I've done a couple of these in nursing homes and the ao smith diagram is how I do them. Mostly cuz if there is an issue, the ao smith rep looks for any excuse to blame it on.

So if I understand what u have correctly, the cold feed will go into the storage tank when the pump isn't running correct?


----------



## SewerRatz

Colgar said:


> I've done a couple of these in nursing homes and the ao smith diagram is how I do them. Mostly cuz if there is an issue, the ao smith rep looks for any excuse to blame it on.
> 
> So if I understand what u have correctly, the cold feed will go into the storage tank when the pump isn't running correct?


Yep, thats how its laid out. This drawing below is how it is plumbed in when I got there and still plumbed in the same after I replaced the tank.









Now both of these drawings below are from A.O. SMith's site. The first drawing is from their piping diagram database. The second drawing is from a Burkay spec sheet. The difrance from the first drawing and the way its currntly installed is the location of the pump. Instead of pushing water into the boiler its pushing the water into the strorage tank.


----------



## plumber666

Personally, I'd go with the AO smith drwg with the pump pulling out of the boiler and pushing into the tank, but I don't like the location of the water makeup and expansion tank. I've always put them on the inlet side of the pump. With the makeup on the pump outlet, and usually factory preset to 12-15 psi, sometimes you have trouble moving water in upper stories or at the end of the line in systems with a lot of friction loss, IMHO


----------



## SewerRatz

plumber666 said:


> Personally, I'd go with the AO smith drwg with the pump pulling out of the boiler and pushing into the tank, but I don't like the location of the water makeup and expansion tank. I've always put them on the inlet side of the pump. With the makeup on the pump outlet, and usually factory preset to 12-15 psi, sometimes you have trouble moving water in upper stories or at the end of the line in systems with a lot of friction loss, IMHO


Thanks for the input. This set up is a single story building restaurant. It does not heat the building just domestic hot water supply to the kitchen.


----------



## 6th Density

SewerRatz said:


> Here is the other drawing I found and its by A.O. Smith as well.

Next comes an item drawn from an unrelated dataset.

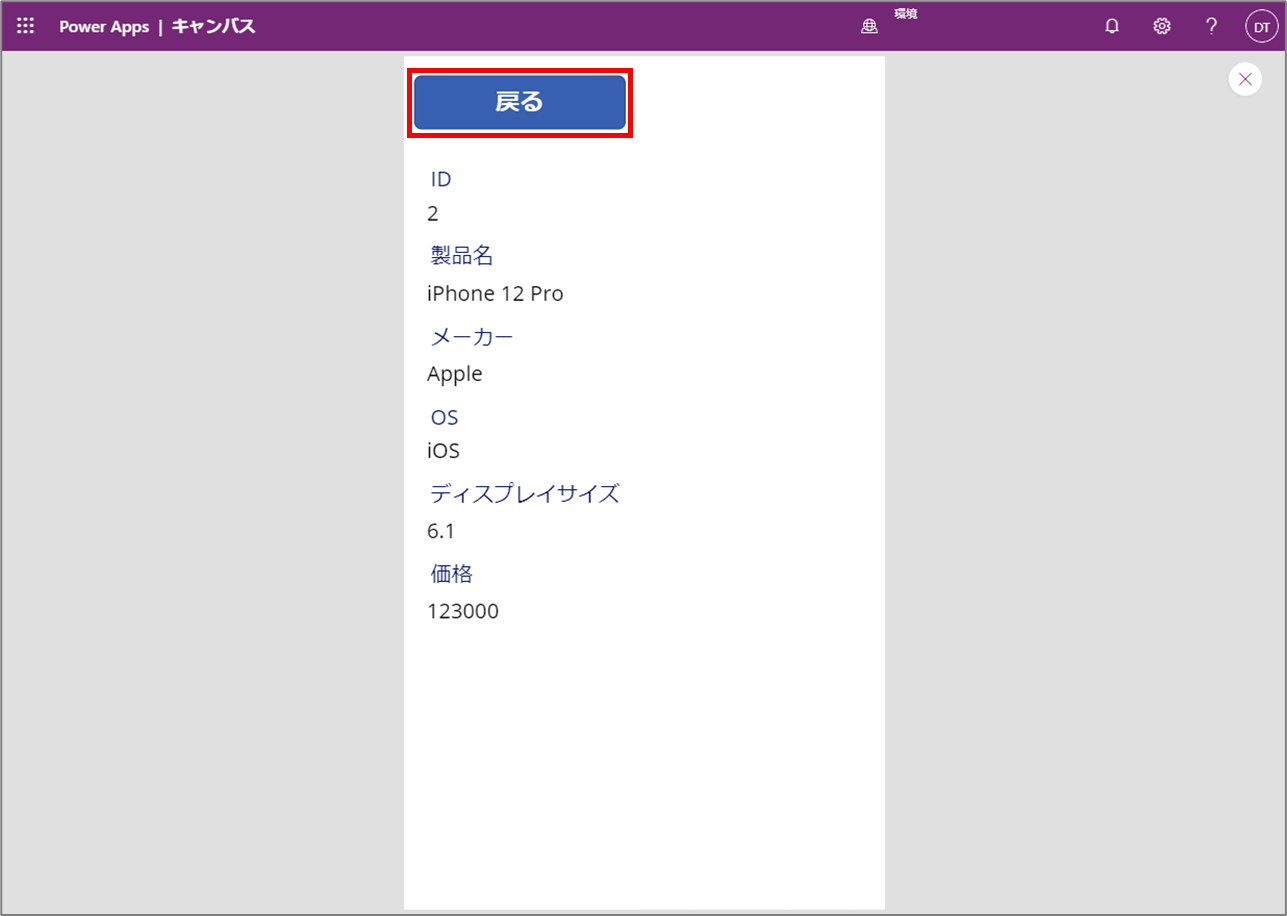Select the 環境 environment label
This screenshot has width=1287, height=916.
(x=906, y=13)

This drawing makes more sense. However, I would add a swing check valve where that arrow points "Tee should be as close as possible to tank."
I would also make sure I had a vacuum relief valve located "above" the tank on the cold supply followed along with another swing check valve and expansion tank before i even hit that first "mixed water" tee. And of course, add ball valves and unions where you feel necessary as if you'd be the one having to service the system components.

JMHO!


----------



## 6th Density

The only way I like the first setup is if there was a circulation loop for the entire hot water distribution system.

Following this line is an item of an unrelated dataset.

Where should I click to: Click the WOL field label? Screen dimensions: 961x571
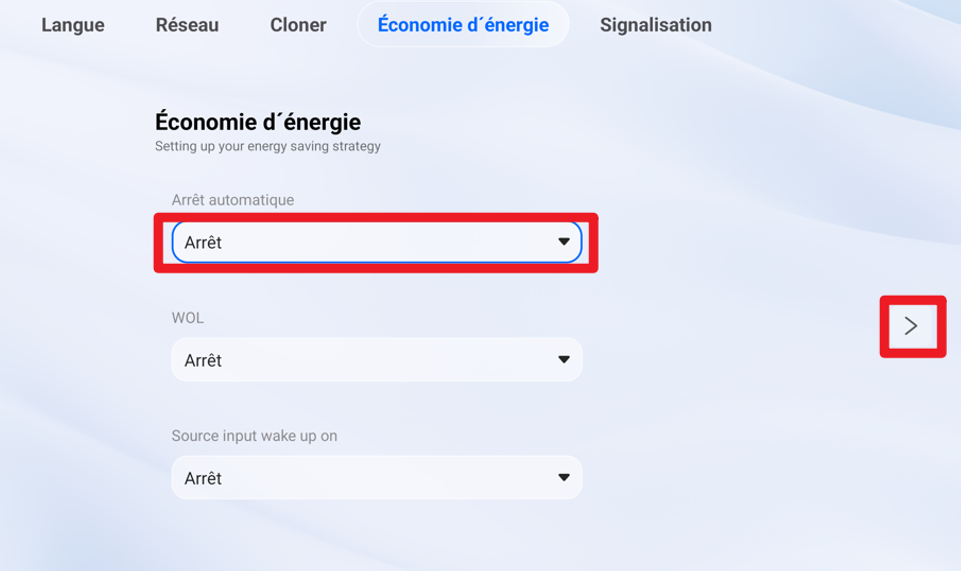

http://www.hotwater.com/lit/piping/dg/AOSDG61002.pdf


----------



## 6th Density

I did find one code here in Florida that forces you to connect to the cold water inlet of a "water heater" (doesn't say storage tank), but only if you have a mixing valve.

"607.2.3 Recirculating pump. Where a thermostatic mixing valve is used in a system with a hot water recirculating pump, the hot water or tempered water return line shall be routed to the cold water inlet pipe of the 'water heater' and the cold water inlet pipe or the hot water return connection of the thermostatic mixing valve."


----------



## ironandfire

IMO the way it's done doesn't seem efficient to me. (cold supply placement) The last drawing would work well, inlet temperature being buffered by the heating loop (low). Pushing through, in this instance, would be better on this one.
Oh yea, I'd throw a check on that low heating loop between the tank and cold supply.


----------



## 1703

6th Density said:


> This drawing makes more sense. However, I would add a swing check valve where that arrow points "Tee should be as close as possible to tank."
> I would also make sure I had a vacuum relief valve located "above" the tank on the cold supply followed along with another swing check valve and expansion tank before i even hit that first "mixed water" tee. And of course, add ball valves and unions where you feel necessary as if you'd be the one having to service the system components.
> 
> JMHO!


 
If you mean a check between the tank and the tee, you can't as the water needs to be able to flow both ways.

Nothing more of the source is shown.